Thanks for the answers. As you might have noticed I'm a newbie and didn't realise that GET needs a connection.

However, in my original code I'm having the same issue. The DB is updated with nothing or an empty string. At least it is connected.

<?php

$servername = "localhost";
$username = "username";
$password = "password";
$dbname = "dbname";

// Create connection
$conn = new mysqli($servername, $username, $password, $dbname);
// Check connection
if ($conn->connect_error) {
die("Connection failed: " . $conn->connect_error);
}

//$id = strip_tags(mysql_real_escape_string($_GET['id']));
$score = strip_tags(mysql_real_escape_string($_GET['score']));

$sql = "UPDATE users SET score_03='$score' WHERE id=2";

if ($conn->query($sql) === TRUE) {
echo "Record updated successfully";
} else {
echo "Error updating record: " . $conn->error;
}

$conn->close();
?>

I will take your suggestions in consideration and step back to learn more about PDO or mysqli.

Thanks a lot.

[Ch0cu3r]

 

As you might have noticed I'm a newbie and didn't realise that GET needs a connection.
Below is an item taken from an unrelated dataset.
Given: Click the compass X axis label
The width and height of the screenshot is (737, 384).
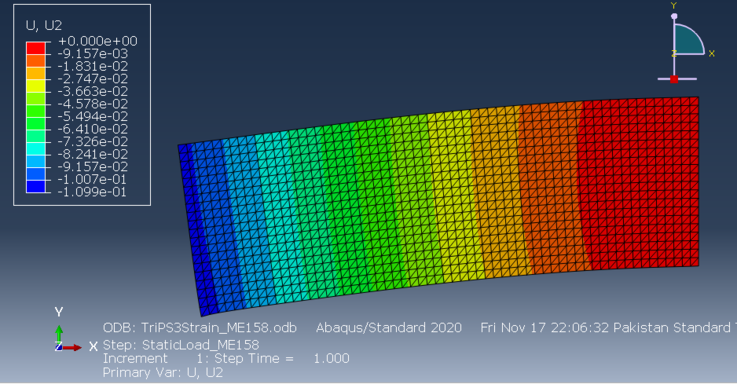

No, You misunderstood Psycho and mac_gyver replies please read them again.

 

 

I'm having the same issue. The DB is updated with nothing or an empty string. At least it is connected.

Yes you are connected to the DB using mysqli (mysql improved). But you are using mysql_real_escape_string function which is not compatible with MySQLi Improved.  The mysql_ functions and mysqli_ functions (note the i after mysql) are not compatible with each other.

 

The mysql improved equivalent is mysqli_real_escape_string (has an i after mysql).

 

However reading your post score should only contain a number, then you should not be using mysqli_real_escape_string. This function is should only be used for escaping string values, such as a persons name, contents of a blog post etc. Not for numbers. What you should do is only insert the new score value if $_GET['score'] is in fact a number.

// validate $_GET['score'] exists and consist of digits
if(isset($_GET['score']) && ctype_digit($_GET['score']))
{
   // assign $_GET['score'] to $score and convert to an integer (whole number)
   $score = intval($_GET['score']);

   $sql = "UPDATE users SET score_03='$score' WHERE id=2";

   if ($conn->query($sql) === TRUE) {
      echo "Record updated successfully";
   } else {
      echo "Error updating record: " . $conn->error;
   }
}
else
{
    echo "Submitted score is invalid";
}

Edited November 4, 2015 by Ch0cu3r

[Queueon]

Alright I tested your code and it's working exactly how I need it.

In the meanwhile, for me this is still a real brain breaker and luckily for now I don't need much more code for my application (Construct 2).

 

I think I would have been trying for another few weeks by myself.

 

In the other hand, it's definitely interesting to know more about MySQL.

Do you have a book or site as a reference for me to start reading from the beginning and not dive straight into it like I'm doing now?

 

Many thanks Ch0cu3r, Psycho and Mc_gyver for your help. I'd need pay you a beer someday.